Le baroque selon Luc Tuymans exposé à la Fondazione Prada, avec Caravaggio et Cagnacci, Cuoghi et Borremans


Du 18 octobre 2018 au 25 février 2019, la Fondazione Prada accueille " Sanguine - Luc Tuymans on Baroque ", une lecture singulière du baroque par Luc Tuymans.

Du 18 octobre 2018 au 25 février 2019, la Fondazione Prada à Milan accueille l’exposition Sanguine - Luc Tuymans on Baroque, un projet singulier qui associe l’art du XVIIe siècle à l’ art contemporain, sous le commissariat de l’un des plus grands artistes de la scène internationale actuelle, Luc Tuymans. Organisée en collaboration avec le MHKA (Musée d’art contemporain d’Anvers), le KMSKA (Musée royal des beaux-arts d’Anvers) et la ville d’Anvers, l’exposition, après une première présentation dans la ville belge de juin à septembre 2018, est proposée dans une nouvelle et plus grande version à Milan. 80 œuvres de 63 artistes, dont plus de 25 sont présentées en exclusivité à la Fondazione Prada, composent le parcours de Sanguine, la lecture personnelle du baroque de Luc Tuymans, constituée de juxtapositions inédites et d’associations inattendues entre des œuvres d’artistes contemporains et des œuvres de maîtres du passé .

Sans suivre un ordre chronologique strict ou un critère strictement historiographique, Tuymans veut contourner la notion traditionnelle de baroque et nous inviter à relire l’art du XVIIe siècle, ainsi que l’art contemporain, en se concentrant sur la figure de l’artiste et son rôle dans la société. Suivant la leçon de Walter Benjamin, pour qui le baroque marque le début de la modernité, Tuymans étudie dans cette exposition la recherche de l’authenticité, la valeur politique de la représentation artistique, les bouleversements induits par l’art, l’exaltation de la personnalité de l’auteur et la dimension internationale de la production artistique, en reconnaissant le baroque comme l’interlocuteur privilégié de l’art d’aujourd’hui.

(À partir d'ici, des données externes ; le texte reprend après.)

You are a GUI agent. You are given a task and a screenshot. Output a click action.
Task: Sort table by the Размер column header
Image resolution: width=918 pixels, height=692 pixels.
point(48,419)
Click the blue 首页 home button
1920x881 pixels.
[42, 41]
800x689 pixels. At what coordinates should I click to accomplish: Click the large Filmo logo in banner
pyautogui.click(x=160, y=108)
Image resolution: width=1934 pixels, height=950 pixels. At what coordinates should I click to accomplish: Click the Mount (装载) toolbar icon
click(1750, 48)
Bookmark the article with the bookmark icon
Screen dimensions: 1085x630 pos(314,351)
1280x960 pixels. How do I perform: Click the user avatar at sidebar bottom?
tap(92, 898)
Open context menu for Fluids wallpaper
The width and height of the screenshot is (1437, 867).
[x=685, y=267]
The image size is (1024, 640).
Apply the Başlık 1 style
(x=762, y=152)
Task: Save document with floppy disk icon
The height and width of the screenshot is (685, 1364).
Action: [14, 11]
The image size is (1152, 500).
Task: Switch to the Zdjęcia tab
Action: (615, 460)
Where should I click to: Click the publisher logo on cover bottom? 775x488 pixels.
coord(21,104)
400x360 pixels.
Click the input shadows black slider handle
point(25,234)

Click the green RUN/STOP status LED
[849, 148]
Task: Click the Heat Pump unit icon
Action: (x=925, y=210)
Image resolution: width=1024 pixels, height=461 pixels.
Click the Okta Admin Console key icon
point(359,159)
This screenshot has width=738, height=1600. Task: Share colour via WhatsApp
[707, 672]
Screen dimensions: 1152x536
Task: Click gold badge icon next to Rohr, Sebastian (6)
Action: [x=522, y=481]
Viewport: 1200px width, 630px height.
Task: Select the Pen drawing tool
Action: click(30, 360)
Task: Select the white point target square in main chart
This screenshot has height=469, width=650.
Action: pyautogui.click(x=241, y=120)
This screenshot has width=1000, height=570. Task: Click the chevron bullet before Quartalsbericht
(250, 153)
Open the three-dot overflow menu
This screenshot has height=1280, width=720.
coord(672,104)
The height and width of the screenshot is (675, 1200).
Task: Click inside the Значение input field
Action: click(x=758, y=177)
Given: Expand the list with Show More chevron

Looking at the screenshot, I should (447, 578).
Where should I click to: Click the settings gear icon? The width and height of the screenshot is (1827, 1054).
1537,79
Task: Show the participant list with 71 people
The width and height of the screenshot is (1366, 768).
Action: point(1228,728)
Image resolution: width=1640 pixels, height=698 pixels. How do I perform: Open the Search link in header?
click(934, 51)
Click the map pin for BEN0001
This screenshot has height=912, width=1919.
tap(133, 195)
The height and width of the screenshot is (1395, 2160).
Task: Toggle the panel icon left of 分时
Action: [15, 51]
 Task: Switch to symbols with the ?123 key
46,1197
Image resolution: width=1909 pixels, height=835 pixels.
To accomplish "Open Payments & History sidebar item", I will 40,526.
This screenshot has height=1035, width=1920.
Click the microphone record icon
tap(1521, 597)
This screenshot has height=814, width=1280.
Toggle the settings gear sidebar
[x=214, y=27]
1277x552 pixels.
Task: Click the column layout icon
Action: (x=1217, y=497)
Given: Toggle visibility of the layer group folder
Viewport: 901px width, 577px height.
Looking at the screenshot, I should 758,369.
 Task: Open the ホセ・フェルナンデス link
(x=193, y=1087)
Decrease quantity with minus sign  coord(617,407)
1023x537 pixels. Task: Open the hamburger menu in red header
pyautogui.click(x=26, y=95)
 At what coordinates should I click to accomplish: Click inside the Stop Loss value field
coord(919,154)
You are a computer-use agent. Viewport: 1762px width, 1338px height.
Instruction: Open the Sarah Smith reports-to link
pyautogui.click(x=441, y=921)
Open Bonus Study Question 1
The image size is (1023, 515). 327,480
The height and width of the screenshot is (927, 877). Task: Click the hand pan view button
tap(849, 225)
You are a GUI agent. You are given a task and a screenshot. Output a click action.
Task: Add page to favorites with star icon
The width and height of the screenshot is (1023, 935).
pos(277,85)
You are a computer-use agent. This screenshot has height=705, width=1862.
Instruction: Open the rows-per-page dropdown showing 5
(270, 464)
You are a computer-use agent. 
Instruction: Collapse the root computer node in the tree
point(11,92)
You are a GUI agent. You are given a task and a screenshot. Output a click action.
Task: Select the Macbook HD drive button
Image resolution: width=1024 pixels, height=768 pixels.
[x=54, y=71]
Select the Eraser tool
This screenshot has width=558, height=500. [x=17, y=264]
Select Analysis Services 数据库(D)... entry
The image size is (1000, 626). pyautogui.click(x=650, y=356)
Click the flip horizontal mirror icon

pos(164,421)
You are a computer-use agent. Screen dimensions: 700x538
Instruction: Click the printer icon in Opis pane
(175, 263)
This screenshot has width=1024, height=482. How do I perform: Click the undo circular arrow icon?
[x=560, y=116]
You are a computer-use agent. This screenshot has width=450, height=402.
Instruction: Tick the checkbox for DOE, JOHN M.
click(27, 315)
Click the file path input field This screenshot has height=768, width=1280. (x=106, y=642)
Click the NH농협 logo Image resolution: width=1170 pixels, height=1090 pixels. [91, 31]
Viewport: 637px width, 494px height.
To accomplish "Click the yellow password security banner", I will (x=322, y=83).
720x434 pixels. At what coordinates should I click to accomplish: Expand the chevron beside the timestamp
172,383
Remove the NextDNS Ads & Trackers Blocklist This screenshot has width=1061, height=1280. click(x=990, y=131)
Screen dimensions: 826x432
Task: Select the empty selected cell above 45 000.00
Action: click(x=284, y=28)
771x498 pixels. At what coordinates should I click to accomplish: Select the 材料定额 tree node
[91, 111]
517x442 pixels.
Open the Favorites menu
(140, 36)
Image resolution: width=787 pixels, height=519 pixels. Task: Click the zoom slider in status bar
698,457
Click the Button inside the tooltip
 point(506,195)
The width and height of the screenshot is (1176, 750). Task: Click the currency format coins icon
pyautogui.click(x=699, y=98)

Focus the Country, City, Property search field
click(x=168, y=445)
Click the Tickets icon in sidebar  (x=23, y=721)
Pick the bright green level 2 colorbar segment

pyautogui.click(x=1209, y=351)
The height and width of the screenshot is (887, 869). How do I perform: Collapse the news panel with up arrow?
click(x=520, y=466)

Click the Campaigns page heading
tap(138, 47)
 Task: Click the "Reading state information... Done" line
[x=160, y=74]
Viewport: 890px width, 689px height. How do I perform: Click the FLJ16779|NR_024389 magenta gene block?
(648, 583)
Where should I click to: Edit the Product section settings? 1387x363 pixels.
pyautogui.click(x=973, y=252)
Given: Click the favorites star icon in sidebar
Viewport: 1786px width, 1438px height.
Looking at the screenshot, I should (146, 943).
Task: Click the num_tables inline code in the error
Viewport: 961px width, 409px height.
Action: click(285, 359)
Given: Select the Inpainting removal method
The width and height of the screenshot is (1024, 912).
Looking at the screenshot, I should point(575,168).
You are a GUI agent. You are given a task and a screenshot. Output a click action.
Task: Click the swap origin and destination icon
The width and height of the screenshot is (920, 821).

Sanguine veut repousser les limites habituelles de la notion même de baroque, en étendant sa durée jusqu’à notre présent, et aussi montrer comment les artistes ont contribué, au cours des deux derniers siècles, à le redéfinir, depuis le sens négatif que lui attribuaient les critiques d’art à la fin du XVIIIe siècle, jusqu’à la revalorisation opérée par la pensée post-moderne et la réaffirmation d’une expressivité baroque et figurative dans l’art de ces dernières années. Le titre même de l’exposition tente de suggérer une multiplicité de perspectives à travers lesquelles on peut interpréter les œuvres exposées où coexistent la violence et la simulation, la cruauté et la théâtralisation, le réalisme et l’exagération, le dégoût et l’émerveillement, la terreur et l’extase.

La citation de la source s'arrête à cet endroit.